Scrape artwork from https://www.artvee.com

positional arguments:
  {log-json,file-json,file-multi}
    log-json            Artwork is output to the log as a JSON object
    file-json           Artwork is represented as a JSON object and written to a file
    file-multi          Artwork image and metadata are written as separate files

optional arguments:
  -h, --help            show this help message and exit

View help for the file-json command

$ artvee-scraper file-json -h
usage: artvee-scraper file-json [-h] [-t [1-16]] [-l {DEBUG,INFO,WARNING,ERROR,CRITICAL}]
                    [-c {abstract,figurative,landscape,religion,mythology,posters,animals,illustration,still-life,botanical,drawings,asian-art}]
                    [--log-dir LOG_DIR] [--log-max-size [1-10240]] [--log-max-backups [0-100]]
                    [--space-level [2-6]] [--sort-keys] [--overwrite-existing]
                    dir_path

positional arguments:
  dir_path              JSON file output directory

optional arguments:
  -h, --help            show this help message and exit
  -t [1-16], --worker-threads [1-16]
                        Number of worker threads (1-16)
  -l {DEBUG,INFO,WARNING,ERROR,CRITICAL}, --log-level {DEBUG,INFO,WARNING,ERROR,CRITICAL}
                        Set the application log level
  -c {abstract,figurative,landscape,religion,mythology,posters,animals,illustration,still-life,botanical,drawings,asian-art}, --category {abstract,figurative,landscape,religion,mythology,posters,animals,illustration,still-life,botanical,drawings,asian-art}
                        Category of artwork to scrape
  --space-level [2-6]   Enable pretty-printing; number of spaces to indent (2-6)
  --sort-keys           Sort JSON keys in alphabetical order
  --overwrite-existing  Overwrite existing files

optional log file arguments:
  --log-dir LOG_DIR     Log file output directory
  --log-max-size [1-10240]
                        Maximum log file size in MB (1-10,240)
  --log-max-backups [0-100]
                        Maximum number of log files to keep (0-100)

Download artwork from artvee.com and save each as individal files (JSON format) in the directory ~/artvee/downloads

$ artvee-scraper file-json ~/artvee/downloads

Available Commands

log-json

Download artwork and output each to the log as a JSON objects. Note: This command is intended for development test usage; typically it is not desirable to dump the data to the log.

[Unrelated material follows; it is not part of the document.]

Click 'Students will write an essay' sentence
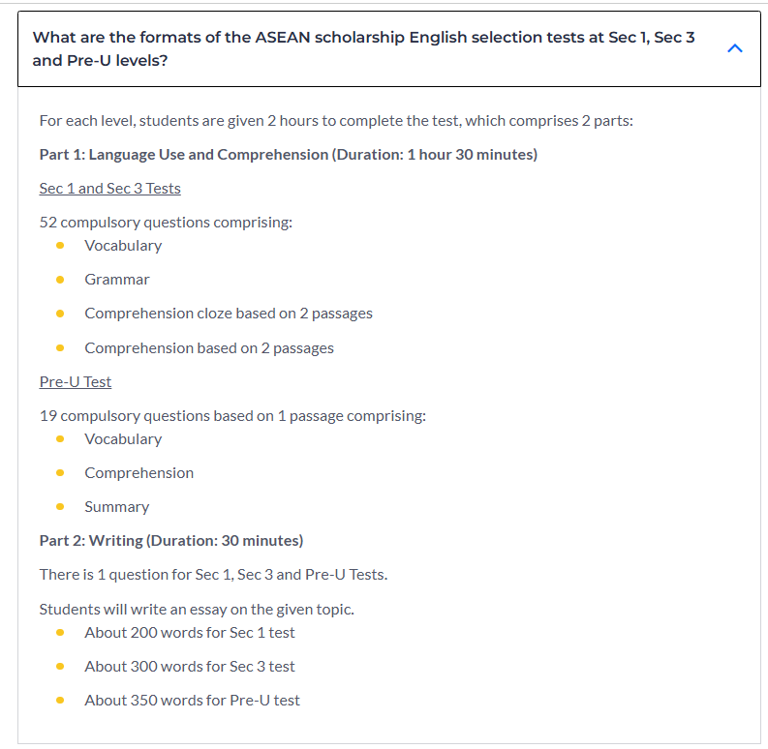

$ artvee-scraper log-json [optional arguments]
Optional arguments

-h | --help (boolean)

Display help message.

-t | --worker-threads (integer)

The number of worker threads used for processing. Range of values is [1-16]. The default value is 3.

-l | --log-level (string)

Application log level. One of: DEBUG, INFO, WARNING, ERROR, CRITICAL. The default value is INFO.

-c | --category (string)

Category of artwork to fetch. One of: abstract, figurative, landscape, religion, mythology, posters, animals, illustration, still-life, botanical, drawings, asian-art. May be repeatedly used to specify multiple categories (-c animals, -c drawings). The default value is ALL categories.

Optional log file arguments

--log-dir (string)

Path to existing directory used to store artvee_scraper.log log files. Disabled by default.

--log-max-size (integer)

Maximum size in MB the log file should reach before triggering a rollover. Only applies if --log-dir has been specified. Range of values is [1-10240]. The default value is 1024MB (1GB).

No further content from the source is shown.